*What you should do*.
Where the line with "Viewport: 1568px width, 633px height." appears in the records below, start there and transcribe each line exactly through the last.

*Exercise input*.
* * * * *

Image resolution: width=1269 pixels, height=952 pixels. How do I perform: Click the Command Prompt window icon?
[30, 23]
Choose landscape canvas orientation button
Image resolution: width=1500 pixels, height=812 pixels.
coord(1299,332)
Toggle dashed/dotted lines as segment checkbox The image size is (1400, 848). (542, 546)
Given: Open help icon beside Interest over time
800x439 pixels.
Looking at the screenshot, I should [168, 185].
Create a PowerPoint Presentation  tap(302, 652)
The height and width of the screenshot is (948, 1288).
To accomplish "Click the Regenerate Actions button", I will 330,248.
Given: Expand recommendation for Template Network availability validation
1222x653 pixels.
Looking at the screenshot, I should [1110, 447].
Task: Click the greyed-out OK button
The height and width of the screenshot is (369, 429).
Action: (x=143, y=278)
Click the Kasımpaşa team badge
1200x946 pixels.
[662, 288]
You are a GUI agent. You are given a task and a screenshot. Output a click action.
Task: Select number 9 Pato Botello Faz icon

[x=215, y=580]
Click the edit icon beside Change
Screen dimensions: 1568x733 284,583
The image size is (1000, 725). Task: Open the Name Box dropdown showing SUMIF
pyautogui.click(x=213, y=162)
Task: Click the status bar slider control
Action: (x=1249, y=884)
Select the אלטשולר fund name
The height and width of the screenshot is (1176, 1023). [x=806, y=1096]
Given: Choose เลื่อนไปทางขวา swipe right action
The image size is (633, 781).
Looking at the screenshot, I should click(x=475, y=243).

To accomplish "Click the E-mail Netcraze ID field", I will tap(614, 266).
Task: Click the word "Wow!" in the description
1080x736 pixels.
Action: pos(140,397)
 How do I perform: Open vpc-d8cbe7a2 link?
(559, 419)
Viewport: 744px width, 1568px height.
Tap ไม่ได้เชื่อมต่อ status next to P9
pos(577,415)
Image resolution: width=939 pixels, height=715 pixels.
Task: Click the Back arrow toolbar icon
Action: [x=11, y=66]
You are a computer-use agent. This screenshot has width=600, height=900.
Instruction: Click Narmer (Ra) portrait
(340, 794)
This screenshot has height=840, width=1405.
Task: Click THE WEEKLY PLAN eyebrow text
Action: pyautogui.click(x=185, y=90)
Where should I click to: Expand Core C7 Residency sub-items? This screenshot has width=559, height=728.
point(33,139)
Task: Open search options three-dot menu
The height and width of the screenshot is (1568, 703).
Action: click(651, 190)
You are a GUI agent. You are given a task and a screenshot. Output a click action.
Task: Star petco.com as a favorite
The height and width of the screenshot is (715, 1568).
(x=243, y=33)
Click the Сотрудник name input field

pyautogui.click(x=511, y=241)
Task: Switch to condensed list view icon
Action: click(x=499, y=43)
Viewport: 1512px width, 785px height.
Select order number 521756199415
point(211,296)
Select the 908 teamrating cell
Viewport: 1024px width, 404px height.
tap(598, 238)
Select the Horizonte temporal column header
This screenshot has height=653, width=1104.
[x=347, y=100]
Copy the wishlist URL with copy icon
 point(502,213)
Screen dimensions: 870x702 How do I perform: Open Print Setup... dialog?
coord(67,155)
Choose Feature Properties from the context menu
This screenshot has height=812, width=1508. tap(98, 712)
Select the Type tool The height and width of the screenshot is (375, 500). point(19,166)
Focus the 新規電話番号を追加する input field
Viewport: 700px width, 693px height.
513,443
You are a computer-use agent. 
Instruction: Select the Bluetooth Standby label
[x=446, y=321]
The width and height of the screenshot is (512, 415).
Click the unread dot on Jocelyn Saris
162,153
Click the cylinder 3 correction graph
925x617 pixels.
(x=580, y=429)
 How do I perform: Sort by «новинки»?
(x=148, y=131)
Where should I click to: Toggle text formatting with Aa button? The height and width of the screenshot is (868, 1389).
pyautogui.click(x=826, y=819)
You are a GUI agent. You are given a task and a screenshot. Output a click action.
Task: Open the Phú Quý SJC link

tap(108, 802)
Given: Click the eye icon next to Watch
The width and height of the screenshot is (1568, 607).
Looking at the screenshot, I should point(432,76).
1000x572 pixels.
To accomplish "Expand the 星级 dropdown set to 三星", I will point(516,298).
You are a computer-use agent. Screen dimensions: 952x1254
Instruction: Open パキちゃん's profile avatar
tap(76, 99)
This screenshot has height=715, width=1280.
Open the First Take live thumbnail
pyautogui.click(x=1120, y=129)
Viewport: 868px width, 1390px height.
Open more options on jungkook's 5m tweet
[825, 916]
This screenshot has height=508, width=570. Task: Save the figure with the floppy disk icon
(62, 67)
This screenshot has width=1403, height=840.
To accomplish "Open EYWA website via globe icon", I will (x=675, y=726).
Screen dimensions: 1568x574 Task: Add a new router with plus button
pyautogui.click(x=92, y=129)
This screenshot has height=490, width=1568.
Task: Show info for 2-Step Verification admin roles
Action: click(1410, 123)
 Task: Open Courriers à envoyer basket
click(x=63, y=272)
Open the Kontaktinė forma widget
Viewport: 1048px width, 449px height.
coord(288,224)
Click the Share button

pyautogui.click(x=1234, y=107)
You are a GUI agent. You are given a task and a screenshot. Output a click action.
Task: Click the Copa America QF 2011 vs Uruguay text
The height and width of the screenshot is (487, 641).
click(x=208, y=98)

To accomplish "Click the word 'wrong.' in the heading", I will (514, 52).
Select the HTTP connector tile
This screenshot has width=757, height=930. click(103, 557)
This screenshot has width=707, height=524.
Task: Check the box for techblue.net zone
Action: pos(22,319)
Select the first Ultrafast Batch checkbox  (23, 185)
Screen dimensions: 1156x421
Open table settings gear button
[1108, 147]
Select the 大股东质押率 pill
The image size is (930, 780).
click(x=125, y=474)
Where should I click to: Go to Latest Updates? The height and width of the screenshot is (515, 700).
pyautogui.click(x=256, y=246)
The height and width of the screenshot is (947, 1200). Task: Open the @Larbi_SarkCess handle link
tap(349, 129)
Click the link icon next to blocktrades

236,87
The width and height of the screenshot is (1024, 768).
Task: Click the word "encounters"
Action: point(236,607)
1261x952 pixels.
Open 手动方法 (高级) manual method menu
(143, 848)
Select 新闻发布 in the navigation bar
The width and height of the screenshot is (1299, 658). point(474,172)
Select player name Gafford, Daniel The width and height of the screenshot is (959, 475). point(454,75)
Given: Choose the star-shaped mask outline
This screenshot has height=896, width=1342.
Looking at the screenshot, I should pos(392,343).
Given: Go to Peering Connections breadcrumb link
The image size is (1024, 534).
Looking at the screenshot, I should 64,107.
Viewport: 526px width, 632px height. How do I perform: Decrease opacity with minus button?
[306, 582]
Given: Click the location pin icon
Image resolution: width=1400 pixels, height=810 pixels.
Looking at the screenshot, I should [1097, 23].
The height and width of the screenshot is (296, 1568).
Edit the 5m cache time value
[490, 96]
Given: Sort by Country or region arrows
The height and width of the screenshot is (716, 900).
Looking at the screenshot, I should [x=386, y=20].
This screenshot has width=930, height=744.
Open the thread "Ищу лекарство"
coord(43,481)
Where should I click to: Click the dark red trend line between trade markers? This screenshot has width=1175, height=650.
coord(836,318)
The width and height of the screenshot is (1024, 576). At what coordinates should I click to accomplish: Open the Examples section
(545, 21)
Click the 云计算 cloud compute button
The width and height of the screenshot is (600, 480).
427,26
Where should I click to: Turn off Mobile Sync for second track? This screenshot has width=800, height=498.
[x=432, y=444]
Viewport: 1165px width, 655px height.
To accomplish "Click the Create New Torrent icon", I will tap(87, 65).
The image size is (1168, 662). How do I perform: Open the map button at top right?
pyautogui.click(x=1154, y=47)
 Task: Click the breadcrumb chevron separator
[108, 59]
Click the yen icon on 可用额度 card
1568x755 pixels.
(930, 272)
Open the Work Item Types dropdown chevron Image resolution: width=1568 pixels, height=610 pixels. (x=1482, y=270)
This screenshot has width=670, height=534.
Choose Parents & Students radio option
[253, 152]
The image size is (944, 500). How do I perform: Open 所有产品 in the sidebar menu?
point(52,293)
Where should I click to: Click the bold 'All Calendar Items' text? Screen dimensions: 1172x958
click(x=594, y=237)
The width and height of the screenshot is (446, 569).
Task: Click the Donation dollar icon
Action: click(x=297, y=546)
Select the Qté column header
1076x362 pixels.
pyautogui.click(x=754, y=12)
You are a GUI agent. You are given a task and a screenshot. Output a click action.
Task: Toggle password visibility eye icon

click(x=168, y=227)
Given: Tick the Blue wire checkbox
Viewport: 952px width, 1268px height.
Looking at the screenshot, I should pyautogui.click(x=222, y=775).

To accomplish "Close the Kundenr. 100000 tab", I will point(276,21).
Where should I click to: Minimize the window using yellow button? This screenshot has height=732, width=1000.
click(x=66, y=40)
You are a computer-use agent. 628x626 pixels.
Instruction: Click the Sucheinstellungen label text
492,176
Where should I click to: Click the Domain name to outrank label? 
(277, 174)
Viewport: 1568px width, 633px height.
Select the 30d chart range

* * * * *

*Exercise response*.
Viewport: 1568px width, 633px height.
Select the 30d chart range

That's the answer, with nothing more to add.